Wo ist Ihr Gott?

Eine Andacht zum Psalm 42

Hier können Sie diese Andacht hören.

Meine Tränen sind meine Speise Tag und Nacht,
weil man täglich zu mir sagt: "Wo ist nun dein Gott?"
(Ps. 42)

Wo ist nun dein Gott? Wann wurden Sie das zum letzten Mal gefragt? Die Theologin Christiane Tietz stellt in einem Vortrag zur Gottesfrage heute Desinteresse und Gleichgültigkeit fest: Religion? Ist ein Lebensbereich unter anderen, die Kirche ein Haus unter vielen. Mancher geht rein, viele gehen dran vorbei. Vorbei die Zeiten, wo man sich gegenseitig – Kirchentreue und Kirchenferne – argwöhnisch beäugt, gar miteinander streitet. Stattdessen wohlwollendes Schweigen und Wegsehen. Der eine glaubt an Gott, der andere an sich selbst, der nächste chantet im Yoga-Studio Mantren und findet im Körper, was andere im Geist suchen.
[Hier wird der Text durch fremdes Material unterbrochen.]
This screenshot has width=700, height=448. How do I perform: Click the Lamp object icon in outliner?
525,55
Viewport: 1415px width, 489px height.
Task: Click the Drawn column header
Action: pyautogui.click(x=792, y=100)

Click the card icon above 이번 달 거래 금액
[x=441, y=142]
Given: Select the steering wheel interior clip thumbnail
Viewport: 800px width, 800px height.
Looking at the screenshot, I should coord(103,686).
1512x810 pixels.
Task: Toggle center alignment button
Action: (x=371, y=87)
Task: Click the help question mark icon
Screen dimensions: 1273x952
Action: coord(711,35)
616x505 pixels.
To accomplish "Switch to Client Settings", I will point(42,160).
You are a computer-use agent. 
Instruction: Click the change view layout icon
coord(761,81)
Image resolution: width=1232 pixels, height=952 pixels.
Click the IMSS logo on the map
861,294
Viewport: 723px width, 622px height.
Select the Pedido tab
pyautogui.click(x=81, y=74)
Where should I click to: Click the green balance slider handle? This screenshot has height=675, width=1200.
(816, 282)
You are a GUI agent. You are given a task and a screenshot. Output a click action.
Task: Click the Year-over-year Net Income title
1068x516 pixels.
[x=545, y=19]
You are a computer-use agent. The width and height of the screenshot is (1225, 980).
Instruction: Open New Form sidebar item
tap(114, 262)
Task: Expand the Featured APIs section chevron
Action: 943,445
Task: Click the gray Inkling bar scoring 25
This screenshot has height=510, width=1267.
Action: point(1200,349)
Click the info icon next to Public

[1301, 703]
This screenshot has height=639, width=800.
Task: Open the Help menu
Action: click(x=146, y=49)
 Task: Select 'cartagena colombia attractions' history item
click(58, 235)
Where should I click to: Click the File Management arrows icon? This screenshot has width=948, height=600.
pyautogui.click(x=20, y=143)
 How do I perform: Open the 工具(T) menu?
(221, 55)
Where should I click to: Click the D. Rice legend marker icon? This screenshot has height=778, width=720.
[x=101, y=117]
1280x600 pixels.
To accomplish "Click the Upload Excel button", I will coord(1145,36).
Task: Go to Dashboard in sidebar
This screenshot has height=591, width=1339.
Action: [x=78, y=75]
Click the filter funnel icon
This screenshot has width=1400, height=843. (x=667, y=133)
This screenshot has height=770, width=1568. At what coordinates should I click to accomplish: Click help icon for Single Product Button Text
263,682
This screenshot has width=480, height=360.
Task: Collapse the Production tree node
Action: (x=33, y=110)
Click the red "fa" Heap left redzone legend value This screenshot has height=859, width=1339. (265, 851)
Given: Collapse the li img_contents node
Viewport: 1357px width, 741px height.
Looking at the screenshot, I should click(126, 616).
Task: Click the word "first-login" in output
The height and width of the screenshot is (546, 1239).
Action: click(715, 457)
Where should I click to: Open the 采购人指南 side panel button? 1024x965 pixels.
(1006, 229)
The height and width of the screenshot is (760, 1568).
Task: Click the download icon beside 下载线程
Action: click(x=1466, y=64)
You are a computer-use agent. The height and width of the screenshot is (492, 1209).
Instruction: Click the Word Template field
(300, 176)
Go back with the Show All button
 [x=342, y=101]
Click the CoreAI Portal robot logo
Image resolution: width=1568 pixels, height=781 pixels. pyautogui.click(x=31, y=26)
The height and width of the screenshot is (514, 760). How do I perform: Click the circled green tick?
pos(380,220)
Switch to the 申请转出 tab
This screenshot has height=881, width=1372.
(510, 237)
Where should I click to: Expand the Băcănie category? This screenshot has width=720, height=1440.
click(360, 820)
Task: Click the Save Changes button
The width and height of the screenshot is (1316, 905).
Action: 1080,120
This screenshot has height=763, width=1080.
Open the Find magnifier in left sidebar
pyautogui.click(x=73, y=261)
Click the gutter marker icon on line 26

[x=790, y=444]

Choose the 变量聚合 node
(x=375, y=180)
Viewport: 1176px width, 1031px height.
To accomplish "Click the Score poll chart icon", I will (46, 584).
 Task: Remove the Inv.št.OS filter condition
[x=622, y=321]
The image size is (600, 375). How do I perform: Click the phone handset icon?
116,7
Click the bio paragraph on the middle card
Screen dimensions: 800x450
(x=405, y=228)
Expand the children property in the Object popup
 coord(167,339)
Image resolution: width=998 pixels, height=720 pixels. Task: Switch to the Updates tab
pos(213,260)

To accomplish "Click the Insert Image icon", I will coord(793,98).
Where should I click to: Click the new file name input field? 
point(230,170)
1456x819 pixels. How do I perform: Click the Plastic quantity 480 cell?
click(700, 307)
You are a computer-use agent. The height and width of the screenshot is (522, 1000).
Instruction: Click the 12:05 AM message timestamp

Das Christentum hat seine Selbstverständlichkeit verloren. Es ist zu einer Option unter vielen geworden, zu glauben ist so legitim wie nicht zu glauben. Da gilt es, sprachmächtig zu werden. Zu erzählen von dem, was mich bewegt, antreibt, tröstet. Zeugnis von der frohen Botschaft abzulegen – im eigenen Leben, in der eigenen, authentischen Sprache, mit eigenen Worten.

Wo ist nun dein Gott? Eine Frage, die eine spannende Einladung zum Gespräch sein kann.

Wie der Hirsch schreit nach frischem Wasser, so schreit meine Seele, Gott, zu dir.

So beginnt der Psalm: Sehnsucht nach Gott. Wo Luther von "Seele" spricht, steht im Hebräischen das Wort nefesh: Kehle. Hier geht es nicht nur um ein geistiges Bedürfnis. Es geht um etwas ganz Existenzielles: Hunger, Durst und vor allem der Atem schwingen hier mit. Im Begriff der nefesh wird die Lebenskraft des Menschen in ein Bild gebracht. Die Kehle, die nach Wasser dürstet, das Vogeljunge, das den Schnabel aufsperrt. Das Kind, das den ersten Atemzug macht und dann nicht aufhört zu atmen, bis zum letzten Atemzug. "So schreit meine Seele, Gott, zu dir."

Der Mensch als lebendiges Bedürfnis: so tief, so grundlegend, dass wir es kaum bewusst wahrnehmen. Wie wir unsere Existenz etwas, jemand Anderem verdanken. Dass da etwas ist, tief in uns und unserer Verfügbarkeit doch entzogen. Ein Lebensgrundstoff, der vor uns war und um uns ist. Unser Grund, unser Ziel, unsere Freude, unsere Angst.

Der Mensch als lebendiges Bedürfnis, als kraftvolle Sehnsucht. Der christliche Glaube hat viele Bilder für etwas gefunden, das kaum zu beschreiben ist. Ich glaube, diese Sehnsucht, von der hier die Rede ist, kennen viele Menschen.

Ich schreibe diese Zeilen im Haus Hoheneichen, einem in der Nähe von Dresden gelegenen Exerzitienhaus der Jesuiten. Ich bin hier regelmäßig zu Gast – nicht zu Exerzitien sondern zu Zen-Sesshins. Zu was?

3 Tage in der Stille und in Gemeinschaft, um Zazen zu praktizieren, die jahrtausendealte Meditationsform des Zen-Buddhismus. Schweigen. Sitzen. Atmen. In der Stille zu sich kommen. Wahrnehmen, dass da etwas Größeres, Umfassenderes, Kaum Nennbares ist, von dem man nicht wissen, auf das man aber vertrauen kann. Manche nennen es Gott.

"Wo ist denn nun dein Gott?" Der Frage sollte man sich nicht nur stellen können, wenn man an Gott glaubt und gefragt wird – aus Interesse, Angriffslust oder Unverständnis. Nein: Warum als Glaubender diese Frage nicht selbst auf den Lippen haben: Wo ist dein Gott? Wo ist dein Gott? Womit lebst du, womit stirbst du, worauf baust du, was suchst du? Voller Interesse, ganz unorthodox und ohne Anspruch, es besser zu wissen. Ich bin mir sicher, wir hätten einander einiges zu erzählen.

Erstveröffentlicht am 05. Juni 2020 auf www.pauluskirche-zwickau.de.